Many of Bulgakov’s previous writings anticipate features of The Master and Margarita. His telling but nonaggressive satire and a sophisticated humor are evident in his short stories; a flair for dramatics enlivens his plays; and philosophical connotations can be found in almost all his works.
The entire action in The Master and Margarita takes place on four days, from Wednesday to Sunday of the Holy Week, a significant choice of days. In addition to being a satire on Soviet life in the late 1920’s and the early 1930’s and a love story, this “tale of two cities” is also laden with philosophical overtones. This tone is struck at the very outset by Bulgakov’s use of a motto borrowed from Johann Wolfgang von Goethe’s Faust, part one (1808): “Say at last—who art thou?”/ “That power I serve/ Which wills forever evil/ Yet does forever good.” The motto relates to the Devil, commonly recognized as the source of all evil, and to Woland who, together with his retinue, commits acts of violence and vengeance but also reunites the Master and Margarita and forces the Muscovites to face up to their shortcomings and sins. The basic ethical question of good and evil thus becomes the focal point of the novel, with a Manichaean twist of equality between good and evil. By painting the Devil in colors other than black, and by using Jesus Christ’s ethnic name, Yeshua, and making alterations in his age and the account of his crucifixion, Bulgakov urges his readers to abandon the customary, dogmatic, and political way of thinking.

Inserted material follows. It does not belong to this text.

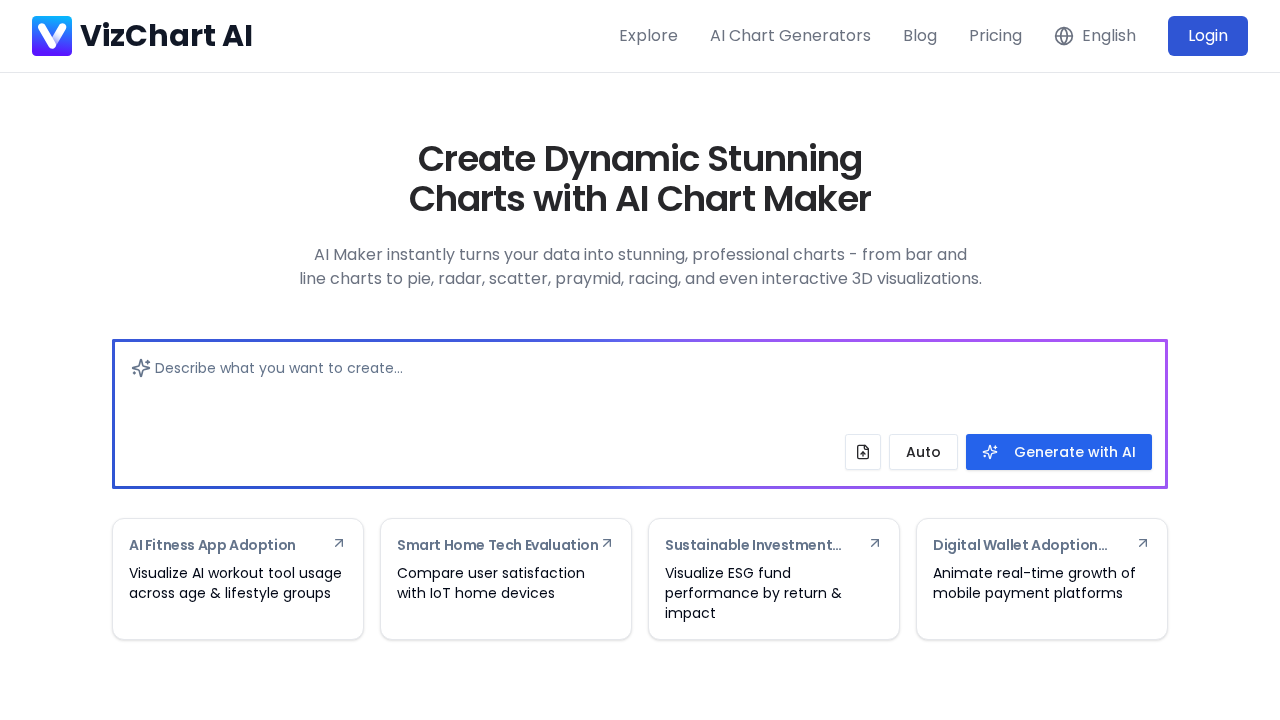
Task: Select the Blog navigation item
Action: click(x=920, y=35)
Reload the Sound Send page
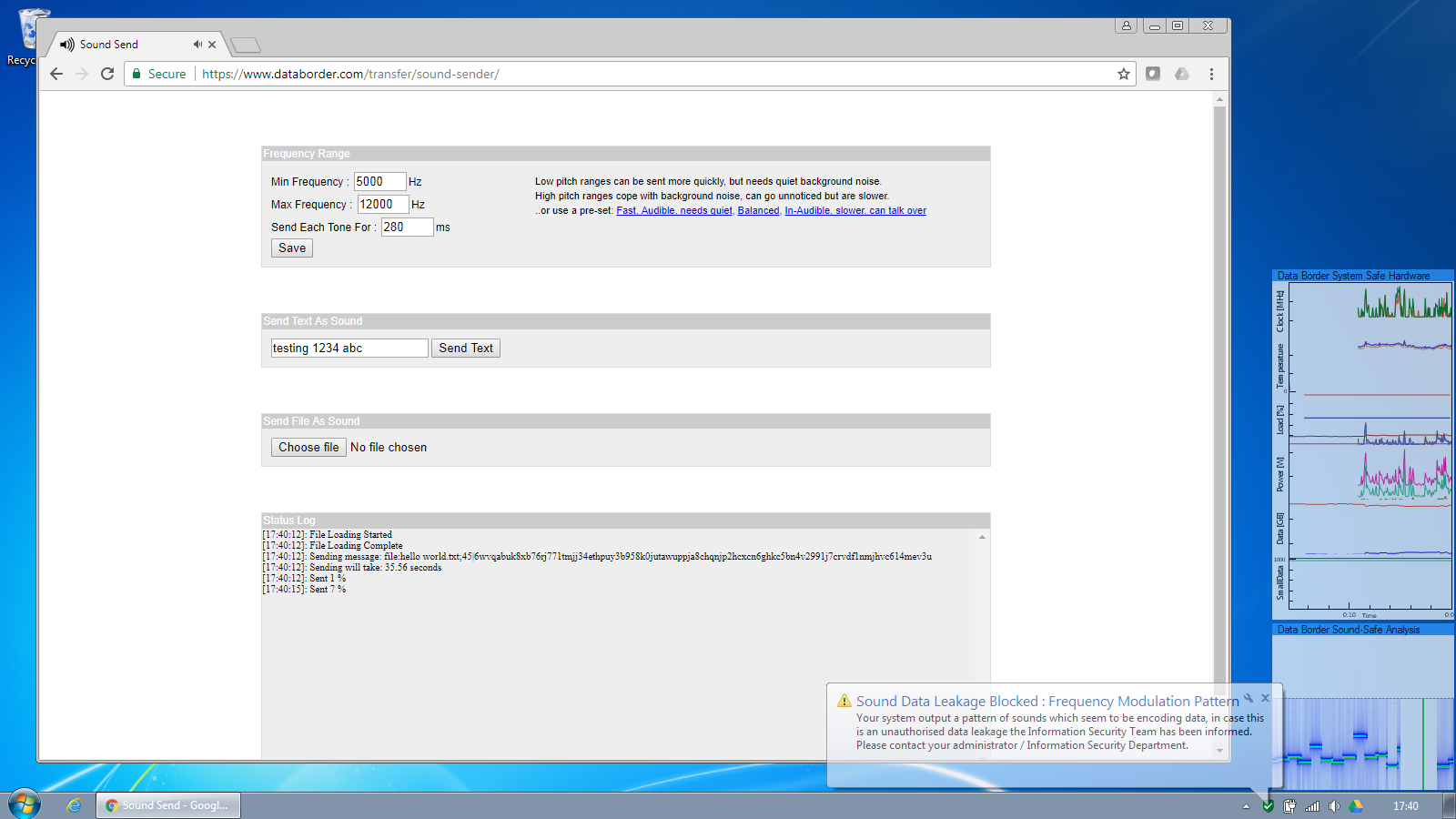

Bulgakov raises another philosophical question, posed by Pontius Pilate to Jesus: What is truth? Without presuming to answer this age-old question, Bulgakov is here addressing the Soviet’s usurped monopoly on the truth and their brutality to those who question that truth. To underscore the fact that there is no one truth, Bulgakov tells the Crucifixion story in three narratives—Woland’s, the Master’s, and Bezdomny’s. He shows that everything has more than one side to it, and that looking from only one...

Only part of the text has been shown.